Negli occhi ancora vispi della signora Gemma c'è la storia degli ultimi cento anni di Albaro. C'è tutto l'orgoglio di chi è nato, cresciuto e invecchiato sulle colline del quartiere più elegante della città. Gli occhi di Gemma Pittaluga, fioraia dall'età di 15 anni (ora ne ha 93 ma non lo direste mai), sono lo specchio di Albaro. Quella parte di città rimasta uguale e fedele a se stessa, in barba a tutti i tentativi di speculazione edilizia e alla modernizzazione più sfrenata. Ville (Bombrini, Saluzzo, Mongiardino, Raggio, Cambiaso) e palazzi costruiti nei primi trent'anni del'900 sono ancora lì a ricordare che in fondo non è cambiato nulla. «Mia nonna era fioraia, i miei cugini pure, mio zio coltivava lillà a Serravalle. Ho iniziato questo lavoro alla Bocchella in viale Cambiaso che ero una ragazzina, e da allora non ho più smesso. Di chi abita da queste parti amo la compostezza e la riservatezza, d'altra parte anche io sono un po’ rustega. Ma i clienti quando entrano in negozio, si commuovono e mi abbracciano. Genova è cambiata molto, Albaro è sempre la stessa...». Quella della tappezzeria Carratino, della boutique di abbigliamento Martini, del negozio di biancheria e tessuti Odone, della farmacia Benvenuto, della trattoria «Vegia Arbà», la «Friggitoria Belvedere» di una volta (torte e farinate offriva la casa nel secondo dopoguerra). Quella di piazza Leopardi, San Francesco d'Albaro e Santa Maria del Prato, una gemma sconosciuta alla maggior parte dei genovesi e anche a molti residenti. Quella che dal verde della collina scende fino al mare di Boccadasse dove «uscendo dalla città si ha quasi l'impressione di tornare nella culla», per dirla con le parole del poeta Edoardo Firpo. Quella del Lido, dei Bagni Italia e dei Bagni Benvenuto, dell'Abbazia di San Giuliano, altra perla nascosta nel cuore di Albaro. «Un grande paese in cui non manca niente», sintetizza con efficacia il signor Martini, memoria storica del quartiere, dove la sua famiglia (quattro generazioni) è arrivata più di ottant'anni fa, anche se l'ubicazione attuale è datata 1962.

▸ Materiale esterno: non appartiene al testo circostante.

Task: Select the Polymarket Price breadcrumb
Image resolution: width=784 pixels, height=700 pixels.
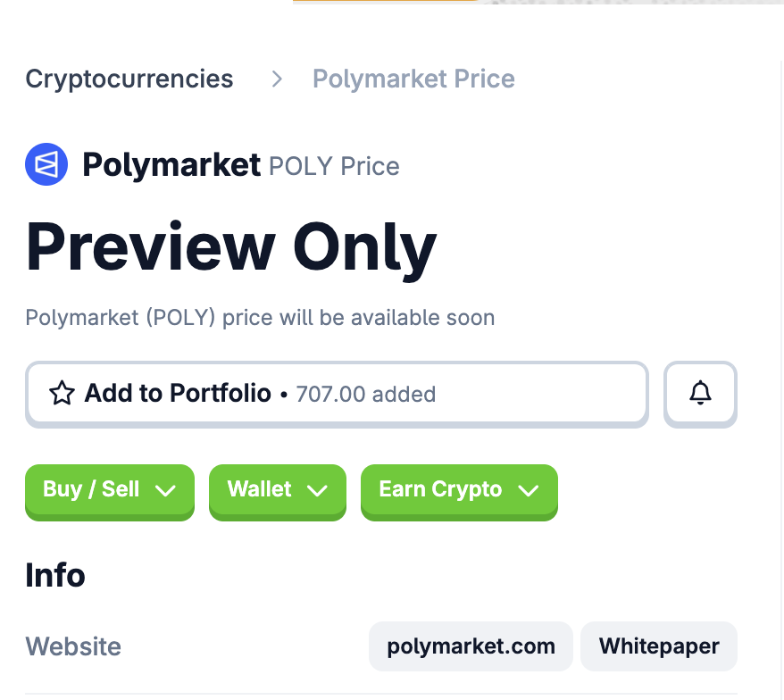Action: click(413, 79)
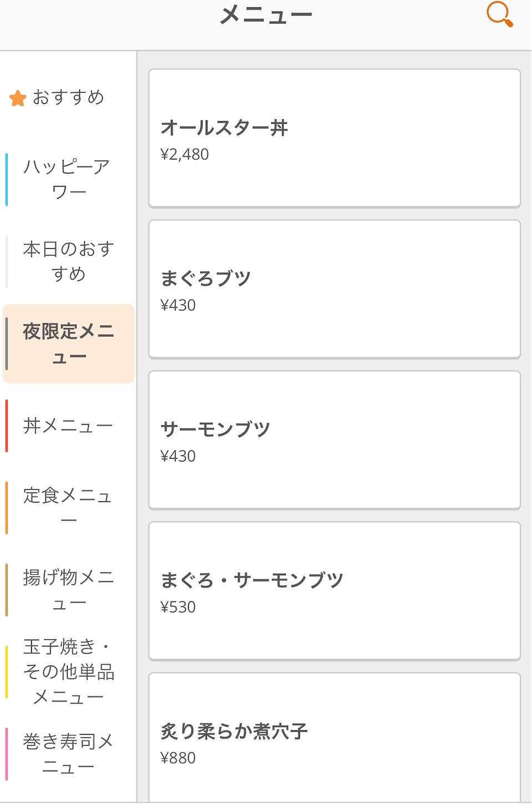Tap the メニュー page title
The image size is (532, 804).
[x=266, y=15]
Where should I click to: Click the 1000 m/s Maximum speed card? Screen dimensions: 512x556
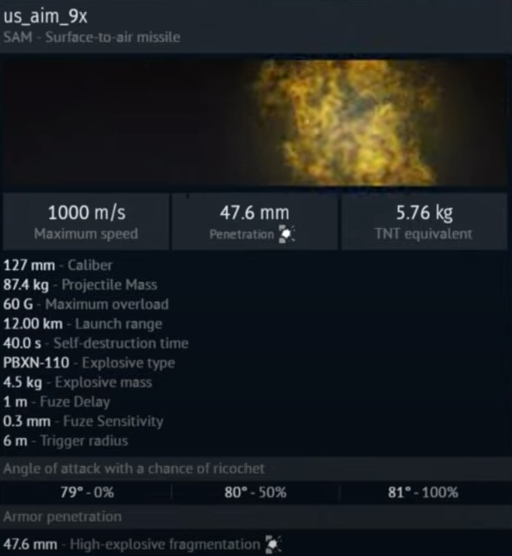pyautogui.click(x=86, y=222)
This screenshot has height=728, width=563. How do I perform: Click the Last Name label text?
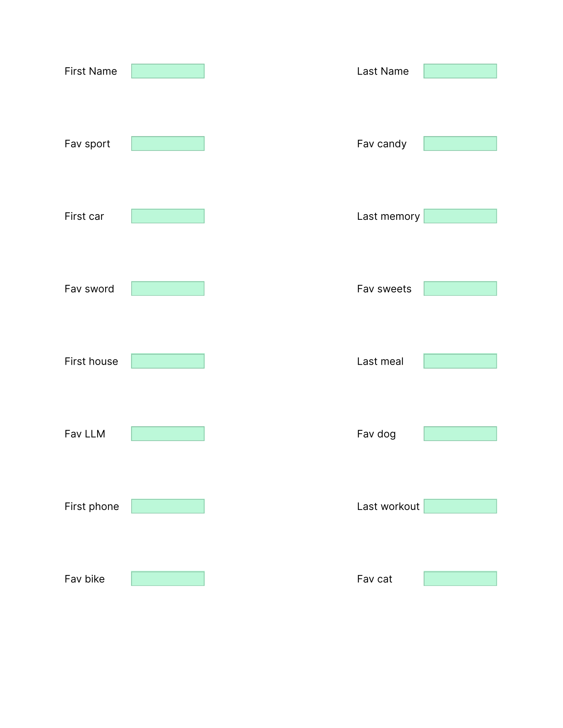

Difficile dargli torto: in 400 metri tra piazza Leopardi e via Albaro ci sono una trentina di negozi, due farmacie, quattro banche, un supermercato. Manca solo la libreria che ha chiuso i battenti da più di un anno e non è stata ancora rimpiazzata. Ma non c'è di che lamentarsi. «Siamo un quartiere dove tutto sommato si vive molto bene - conferma Roberto Soriano dal 1980 titolare insieme alla sorella della trattoria tipica Vegia Arbà - Certo, l'epoca dei giardini e dei parchi tenuti a meraviglia è finita...». In compenso è iniziata quella dei centri integrati di via. «L'esperienza del Civ a cui aderiscono ventisette bar e negozi sta dando i suoi frutti. Si è creato un po’ di movimento in tutto il quartiere, i residenti sono stati coinvolti in concerti e varie iniziative. Una parte di piazza Leopardi è stata pedonalizzata anche se il progetto originario era più ambizioso». L'intervento dei Civ ha indotto il Comune a rifare strade e marciapiedi, autentico tallone d'Achille di Albaro al pari della segnaletica carente e della scarsa illuminazione. Fattori che sono alla base dei nove investimenti sulle strisce pedonali avvenuti tra novembre e dicembre nei pressi della farmacia Benvenuto. Certo, se qualcuno imparasse a rispettare il codice della strada, sarebbe meglio. Gli abitanti coi capelli bianchi rimproverano Amt di aver modificato il percorso della vecchia linea 15, che oggi non arriva più a Caricamento e «ci tocca prendere due autobus». Uno poco incline al mugugno è Andrea Carratino, ex presidente del centro integrato di via che insieme alla sorella porta avanti la storica attività di famiglia: ebanisti e tappezzieri dal 1876. Se i muri della sua bottega potessero parlare, chissà quante storie racconterebbero del quartiere e della città: «Mezza Genova è passata di qui: Lavarello, Bombrini, Dufour, Ravano. È vero i tempi sono cambiati, ma ad Albaro si sta bene, inutile negarlo».